In [1]:
import pandas as pd # data processing, CSV file I/O (e.g. pd.read_csv)
import mysql.connector

# Establish a connection to the MySQL database
connection = mysql.connector.connect(
    host='127.0.0.1',
    port=13306,
    user='root',
    password='root',
    database='pyml'
)

# Read the table data using pandas
query = "SELECT contents, JSON_UNQUOTE(JSON_EXTRACT(tags, '$[0].slug')) AS slug FROM viblo_interview"
df = pd.read_sql(query, connection)

# Close the database connection
connection.close()

  df = pd.read_sql(query, connection)


In [2]:
df.head()
df['slug'] = df['slug'].apply(lambda x: str(x).replace("b'", "").replace("'", ""))
print(df['slug'][0])
str(df['slug'][0]) == 'frontend-development'

frontend-development


True

In [3]:
from keras.models import Sequential
from keras import backend as K, initializers, regularizers, constraints, Model
from keras.layers import Embedding, Flatten, MaxPooling1D, Dense, LSTM, Bidirectional, Attention, Layer, Input, Activation, Dropout, SpatialDropout1D
from keras_preprocessing.text import Tokenizer
from keras_preprocessing import sequence
from gensim import corpora, models
from gensim.models import KeyedVectors
import numpy as np
from keras.utils import to_categorical
import tensorflow as tf

# Add attention layer to the deep learning network
class attention(Layer):
    def __init__(self,**kwargs):
        super(attention,self).__init__(**kwargs)

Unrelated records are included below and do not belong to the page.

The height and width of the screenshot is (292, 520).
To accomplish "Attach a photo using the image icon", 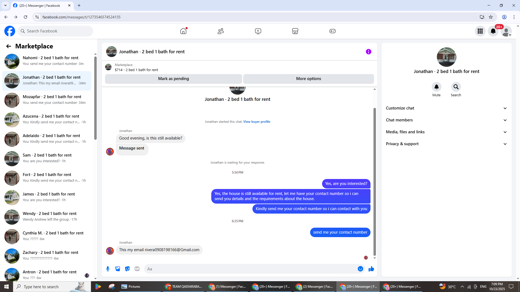I will click(x=118, y=269).
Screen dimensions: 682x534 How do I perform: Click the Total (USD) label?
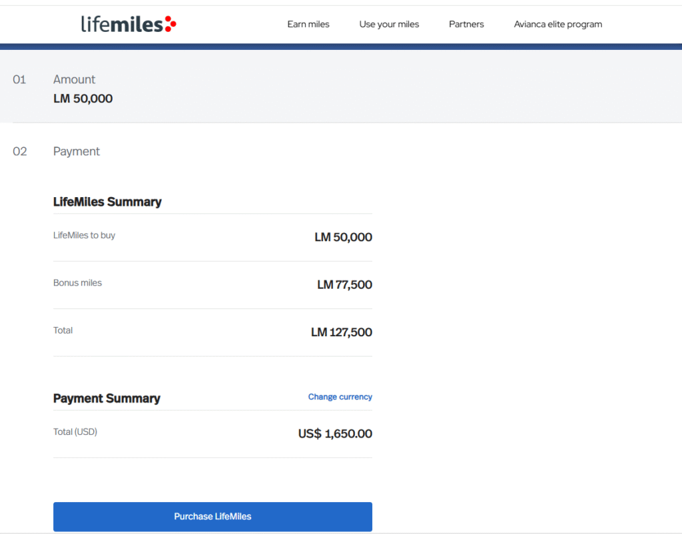coord(75,432)
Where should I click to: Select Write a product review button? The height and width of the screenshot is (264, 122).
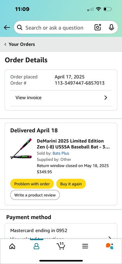pos(35,195)
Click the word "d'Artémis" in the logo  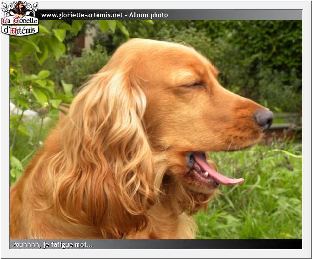[20, 30]
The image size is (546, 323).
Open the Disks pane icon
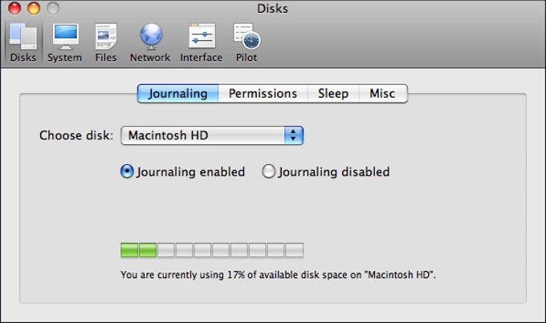(x=23, y=36)
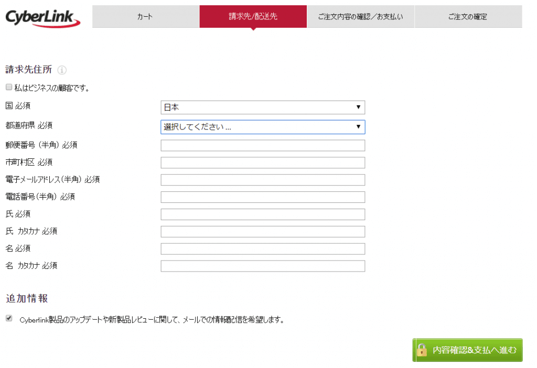
Task: Focus the 市町村区 city input field
Action: pyautogui.click(x=262, y=163)
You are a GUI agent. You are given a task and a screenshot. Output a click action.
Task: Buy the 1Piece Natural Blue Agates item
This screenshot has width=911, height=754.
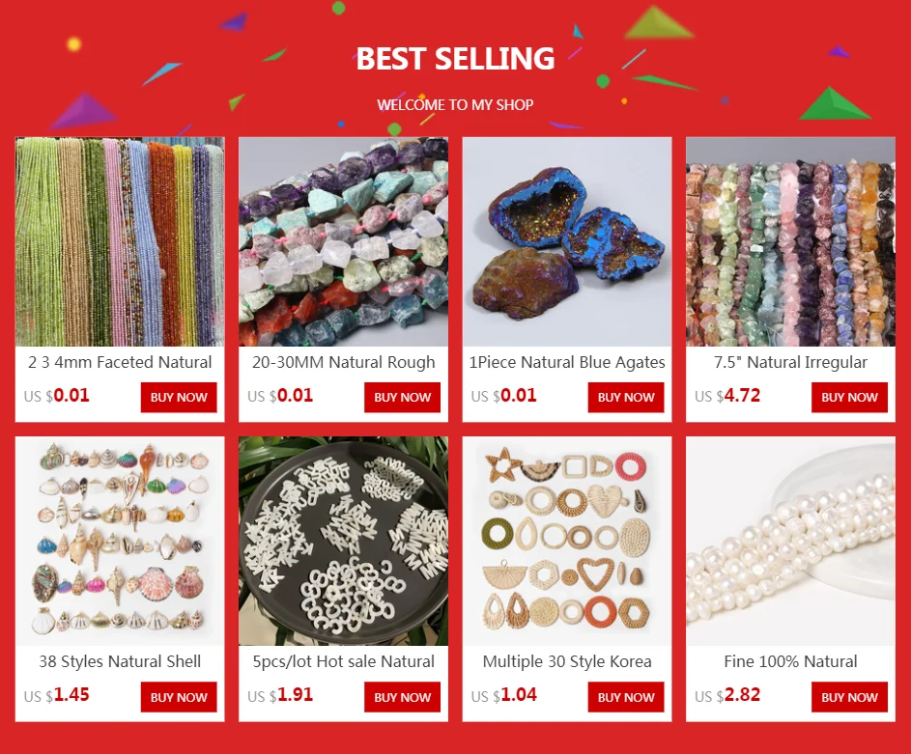click(626, 398)
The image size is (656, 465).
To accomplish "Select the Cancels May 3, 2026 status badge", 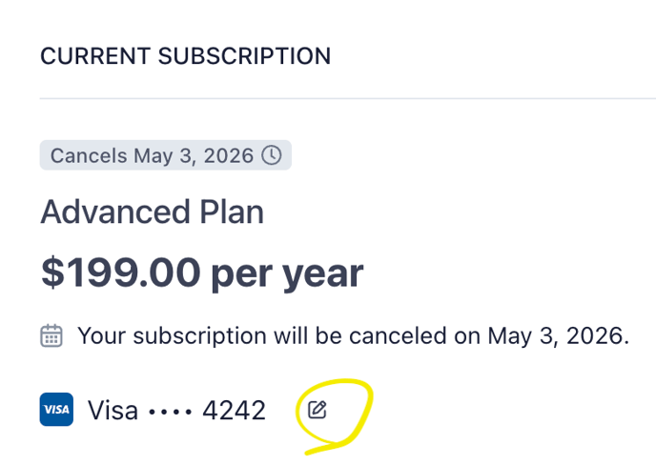I will click(x=166, y=155).
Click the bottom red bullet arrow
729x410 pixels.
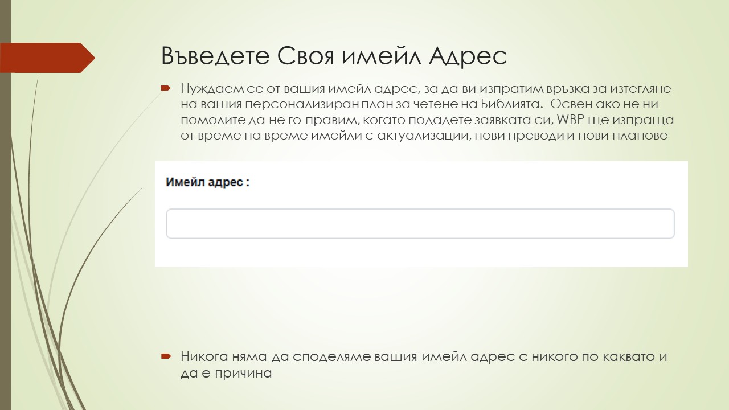166,357
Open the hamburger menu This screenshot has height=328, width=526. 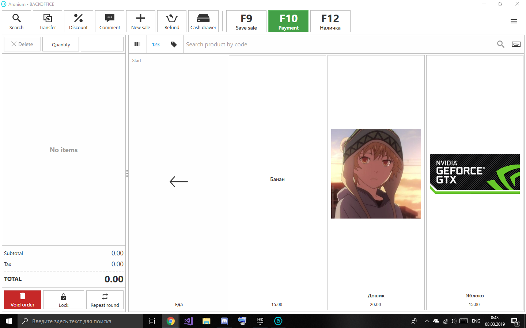click(514, 22)
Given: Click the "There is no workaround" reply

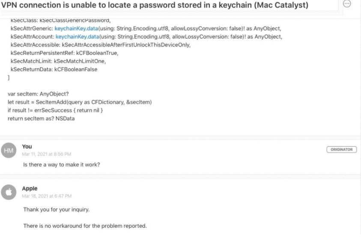Looking at the screenshot, I should (85, 226).
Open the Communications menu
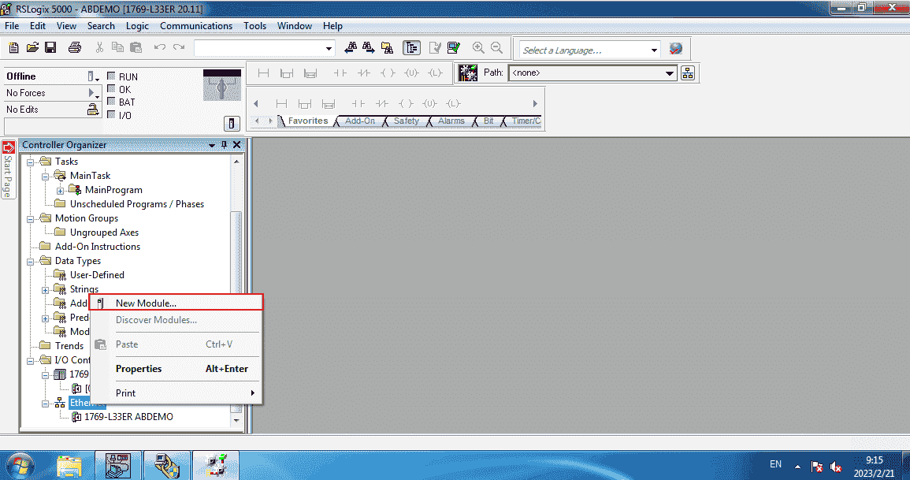Viewport: 910px width, 480px height. (196, 26)
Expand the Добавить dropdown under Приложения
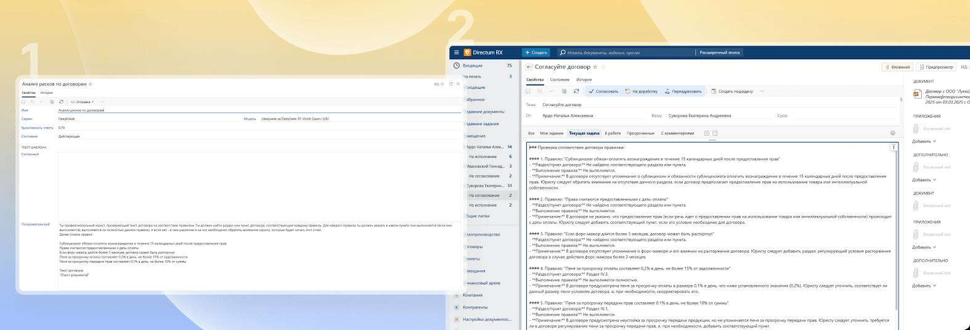Screen dimensions: 970x330 (924, 141)
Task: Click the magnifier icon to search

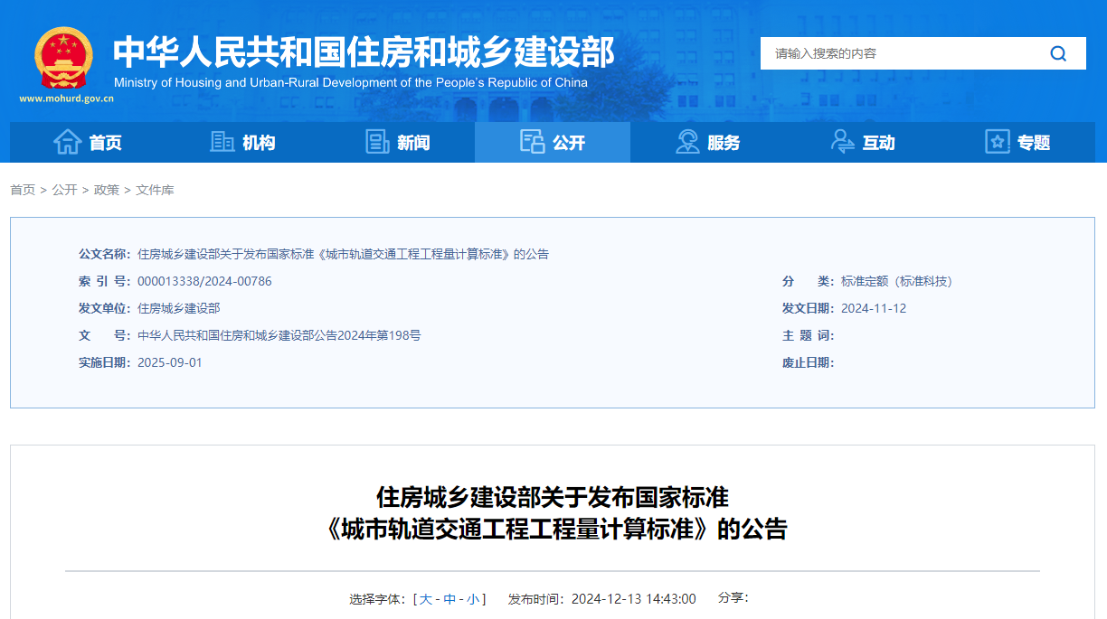Action: (x=1057, y=53)
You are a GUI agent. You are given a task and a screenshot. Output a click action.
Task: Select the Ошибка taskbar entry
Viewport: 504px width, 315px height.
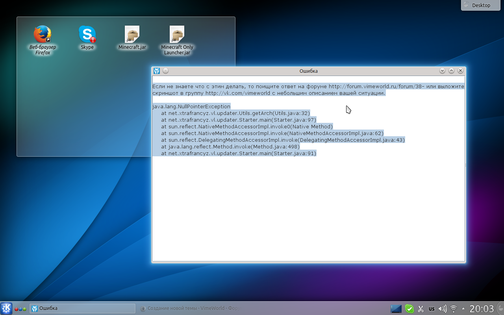point(82,308)
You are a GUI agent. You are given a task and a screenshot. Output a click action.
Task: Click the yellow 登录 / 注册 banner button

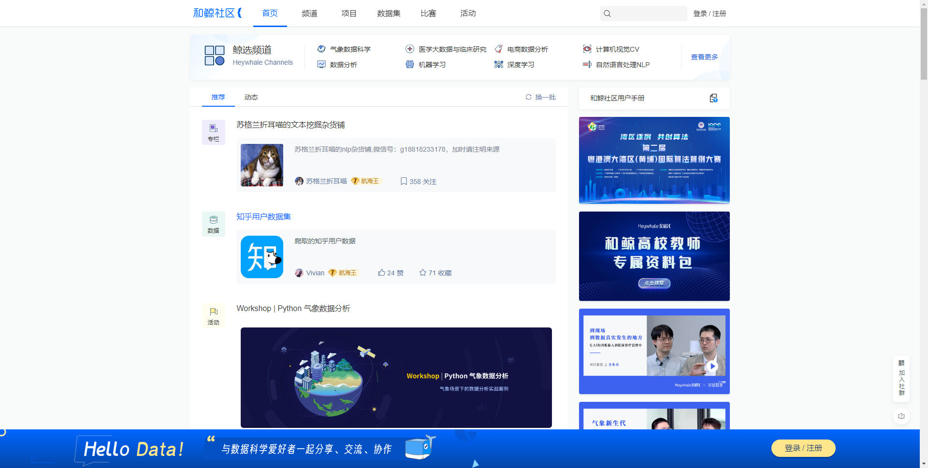tap(803, 448)

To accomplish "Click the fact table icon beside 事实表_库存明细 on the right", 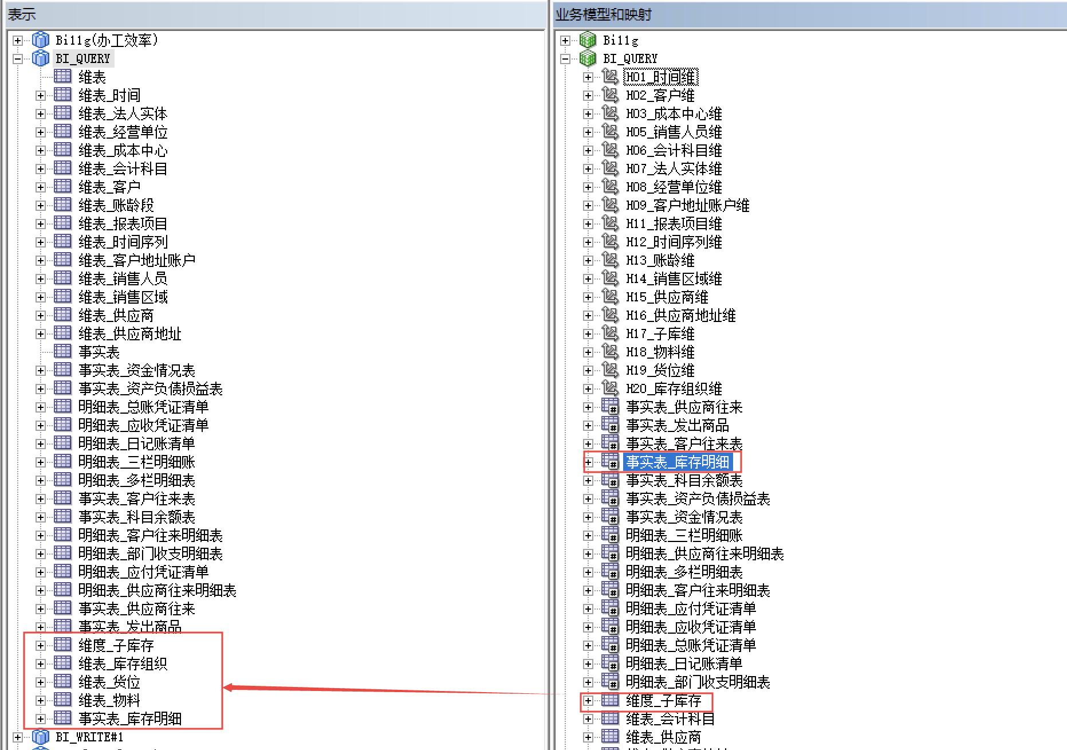I will pyautogui.click(x=610, y=462).
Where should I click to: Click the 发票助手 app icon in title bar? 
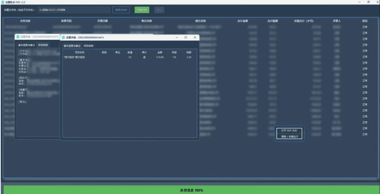(3, 2)
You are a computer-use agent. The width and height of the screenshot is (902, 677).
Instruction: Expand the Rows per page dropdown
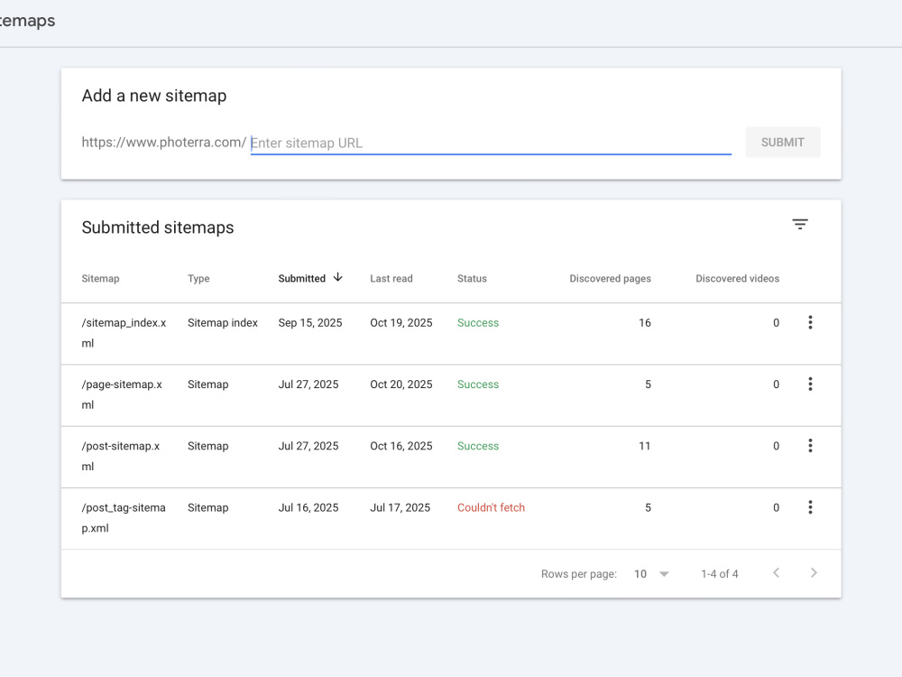[x=651, y=574]
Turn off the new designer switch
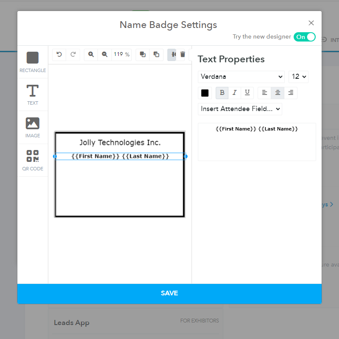Viewport: 339px width, 339px height. (304, 37)
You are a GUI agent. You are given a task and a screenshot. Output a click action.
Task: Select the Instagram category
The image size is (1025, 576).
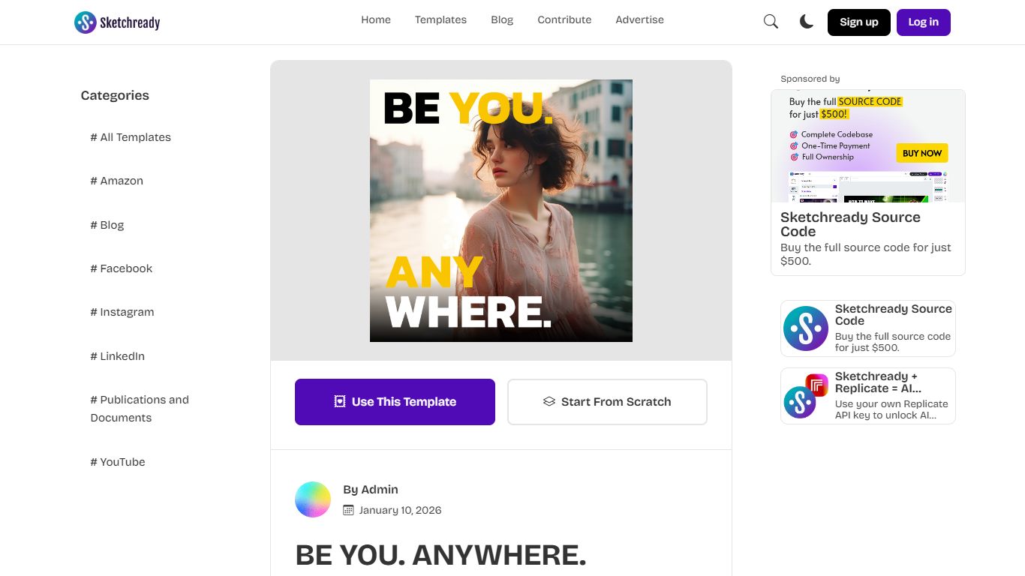(126, 312)
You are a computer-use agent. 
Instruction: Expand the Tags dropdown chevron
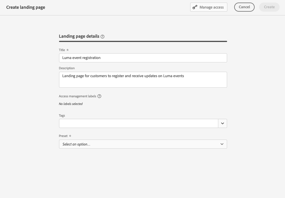tap(222, 123)
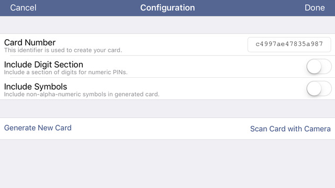Click the white knob of Digit Section switch
Screen dimensions: 335x188
314,66
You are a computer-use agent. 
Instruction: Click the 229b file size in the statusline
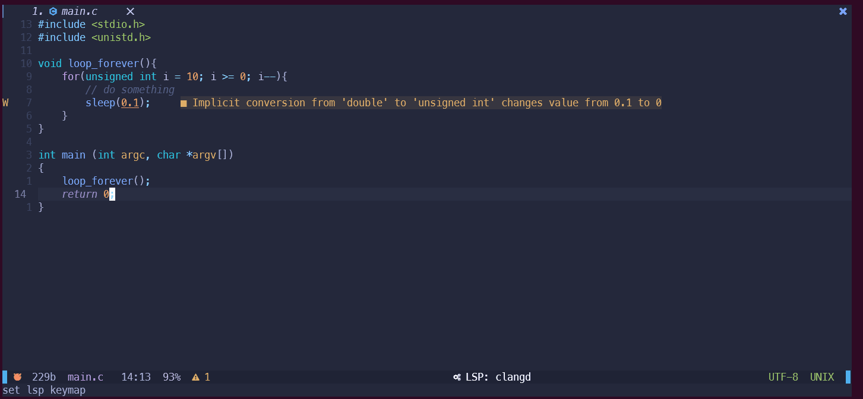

    def build(self,input_shape):
        self.W=self.add_weight(name='attention_weight', shape=(input_shape[-1],1), 
                               initializer='random_normal', trainable=True)
        self.b=self.add_weight(name='attention_bias', shape=(input_shape[1],1), 
                               initializer='zeros', trainable=True)        
        super(attention, self).build(input_shape)

    def call(self,x):
        print('current stack:', x.shape, self.W.shape, self.b.shape)
        # Alignment scores. Pass them through tanh function
        e = K.tanh(K.dot(x,self.W)+self.b)
        # Remove dimension of size 1
        e = K.squeeze(e, axis=-1)
        print('call: e', e.shape)
        # Compute the weights
        alpha = K.softmax(e)
        print('call: alpha', alpha.shape)
        # Reshape to tensorFlow format
        alpha = K.expand_dims(alpha, axis=-1)
        print('call: alpha expand_dimp', alpha.shape)
        # Compute the context vector
        context = x * alpha
        context = K.sum(context, axis=1)
        print('call: context', context.shape)
        return context
    
w2v_model = KeyedVectors.load_word2vec_format('../model/wiki.vi.model.bin', binary=True)

class ModelBuild:
    def __init__(self):
        self.tokenizer = Tokenizer()
        self.model = None
        self.label_mapping = []
        self.flipped_label_mapping = {}

    def convertToCategories(self, y_class):
        # Example list of label texts
        labels = y_class

        # Create a dictionary to map unique labels to integers
        self.label_mapping = {label: i for i, label in enumerate(set(labels))}
        self.flipped_label_mapping = {value: key for key, value in self.label_mapping.items()}
        # Convert labels to corresponding integers
        integer_labels = [self.label_mapping[label] for label in labels]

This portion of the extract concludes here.